First 5 things to do when your Windows Server keels over
A few weeks ago, I found myself fixing a Windows NT 4.0 server. After ripping out what little hair I have left, I realized that when it comes to troubleshooting, we’ve come a long way.
The experience of updating that old Windows server— it’s more than 20 years old!—had me wishing it had the power to run Windows Server 2016. For example, I had to install a new driver for the server’s SCSI controller under Windows NT 4.0? (Blue screen at boot and a complete reinstall!) Get the USB ports of the dual Pentium 200 Pro running on NT? (Blue screen at boot and the second Format C: in two days.) Just looking at the thing sideways causes a blue screen and a boot loop. I can’t count how many times I’ve had to wipe this beast.
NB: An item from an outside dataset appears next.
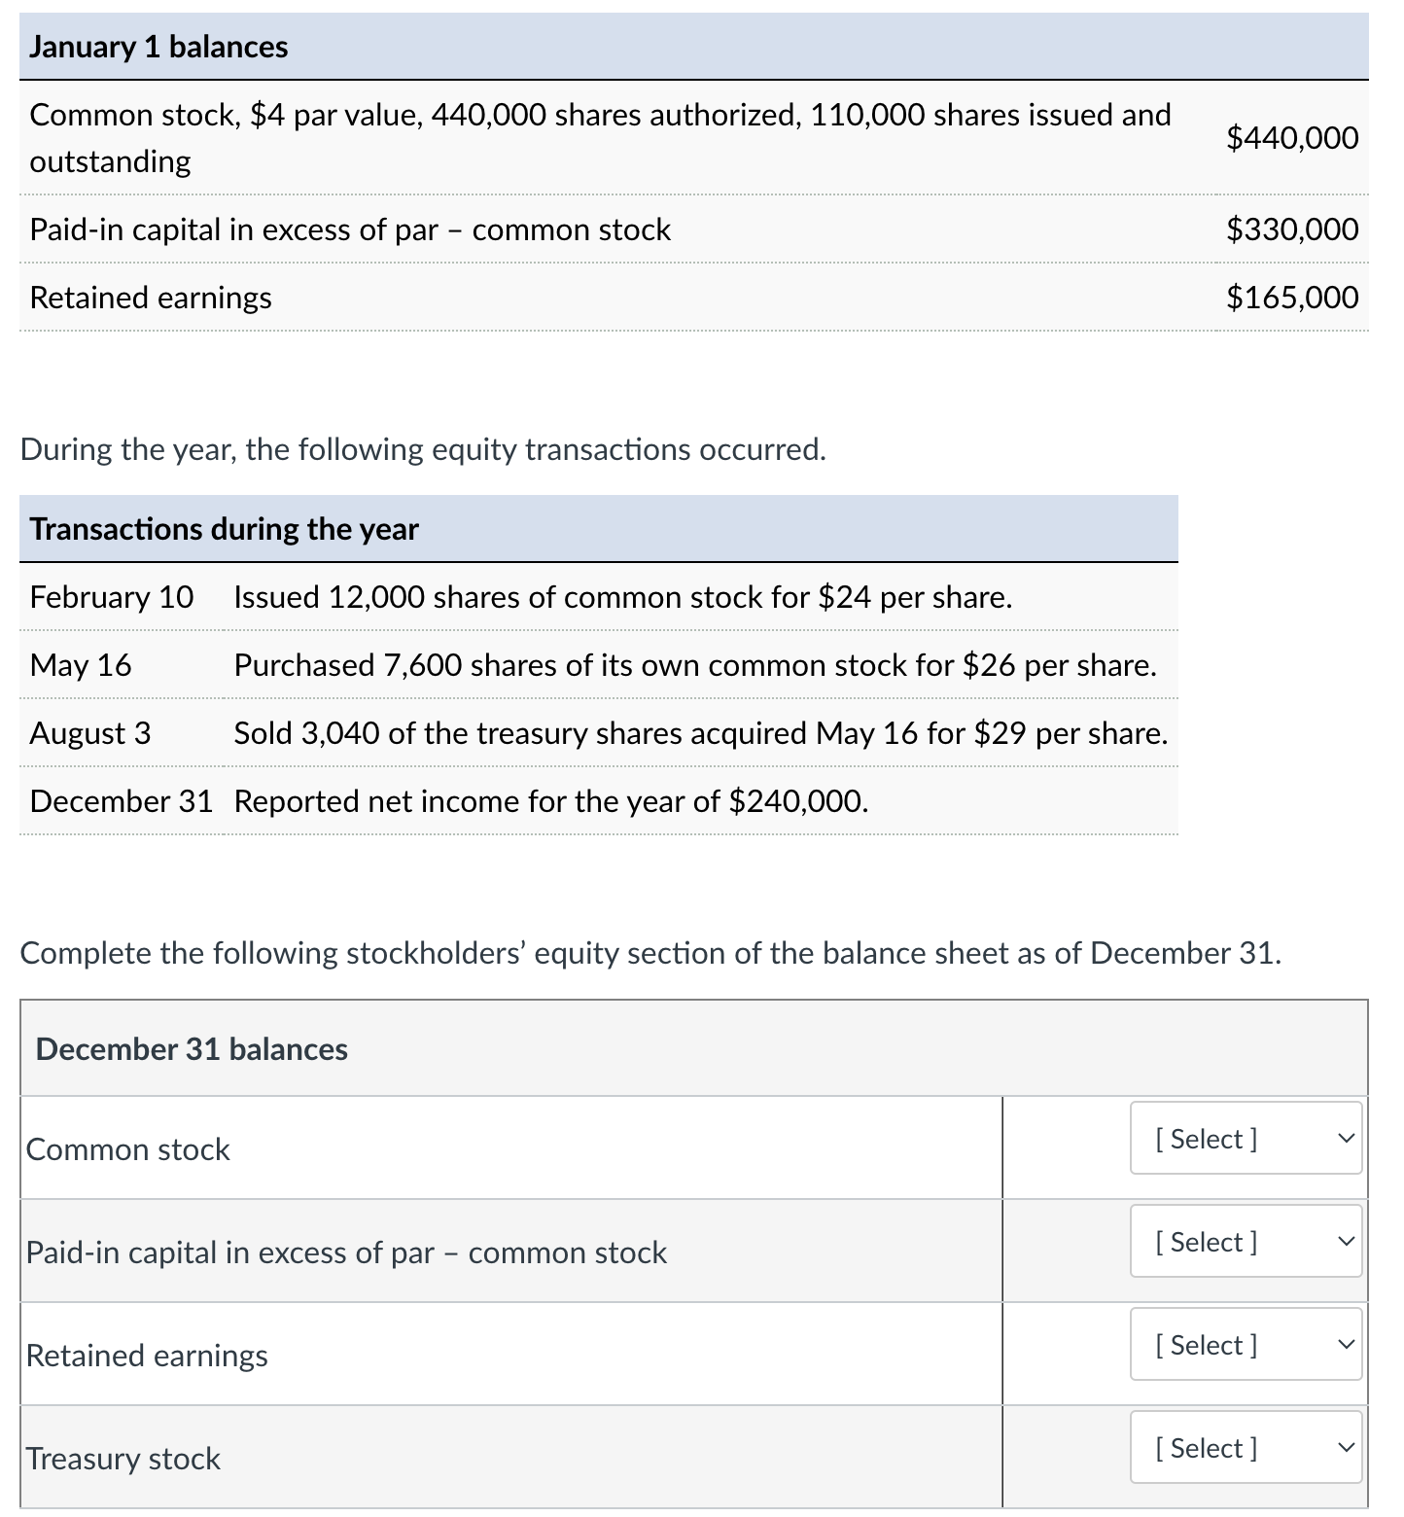Open the Retained earnings Select dropdown
This screenshot has height=1517, width=1404.
tap(1245, 1345)
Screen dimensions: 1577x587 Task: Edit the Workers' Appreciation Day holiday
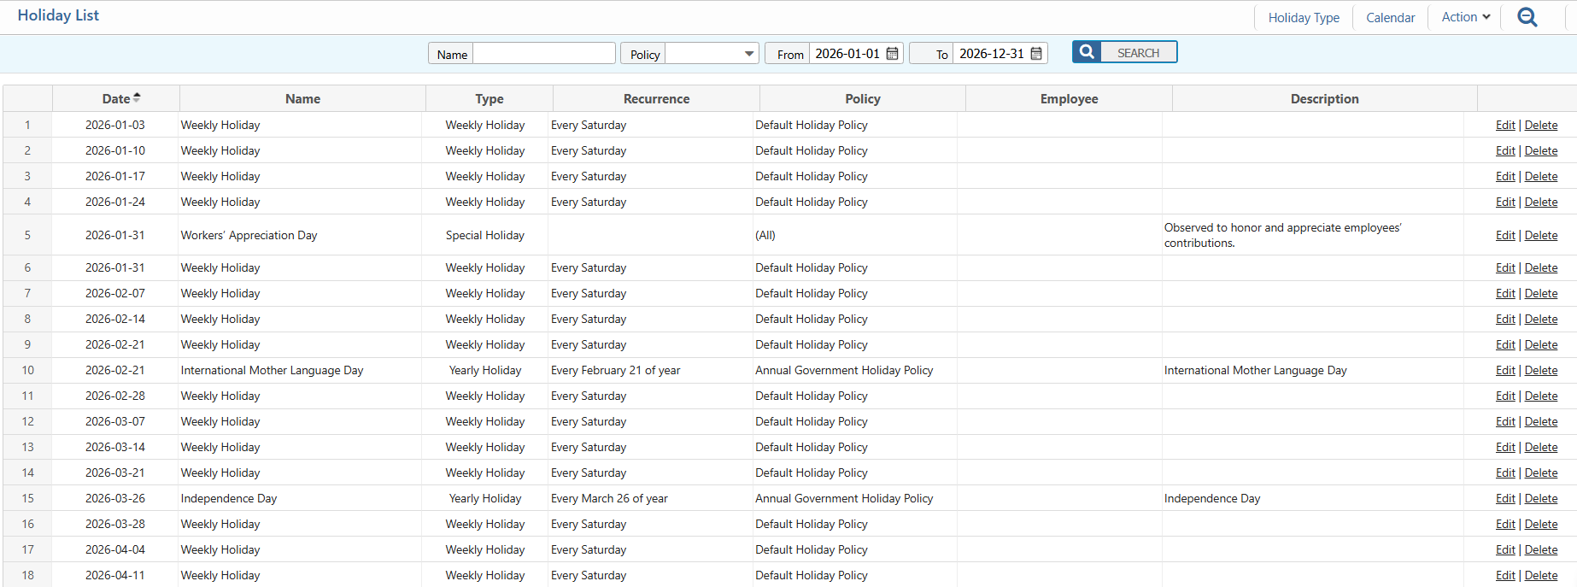(1504, 235)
Twenty years ago, we didn’t have things like advanced, easy-to-use recovery environments, detailed logs, and self-healing capabilities. Today’s servers can crash or have other issues, of course, but getting them up and running does not instantly result in wiping the thing and starting over.
Or it shouldn’t. Here’s what any system administrator should do to recover from a server failure trauma before considering a full refresh. I hope you're not having to support 20-year-old equipment, but legacy computers are a fact of life.
No. 1: Have you tried turning it… No, seriously, check the hardware!
No, I won’t finish that question. You’ve tried the basics—otherwise, you wouldn’t be here reading this. Last year, I had to fix a Windows Server 2016 disaster that was caused by lightning. The client didn’t have a UPS or any surge protection, most of the hardware components were damaged, and I had to identify and fix them one by one.
Here’s what I did. It should be a good checklist for basic hardware troubleshooting:
- Cabling: Whether it was caused by the surge or something else, the wiring in one of the primary Ethernet cables burned out. Any Ethernet cable tester can tell you if a cable needs replacing, which is how I found out why the server’s connections constantly dropped after we got it running again. If your server doesn’t have especially complex wiring or you don’t have a tester ready, try the good old method of replacing cables one by one.
- Peek into device manager: Go to MMC and look at the list of hardware shown. If MMC displays any exclamation marks, it’s time to update or reinstall a driver (best case) or check for error codes that hint at a hardware failure (worst case). Server core users can’t look at Device Manager and should find ways to remotely access it via PowerShell, for example (see the section about Device Manager access), or install NirSoft’s device manager alternative (which can also be installed and run remotely).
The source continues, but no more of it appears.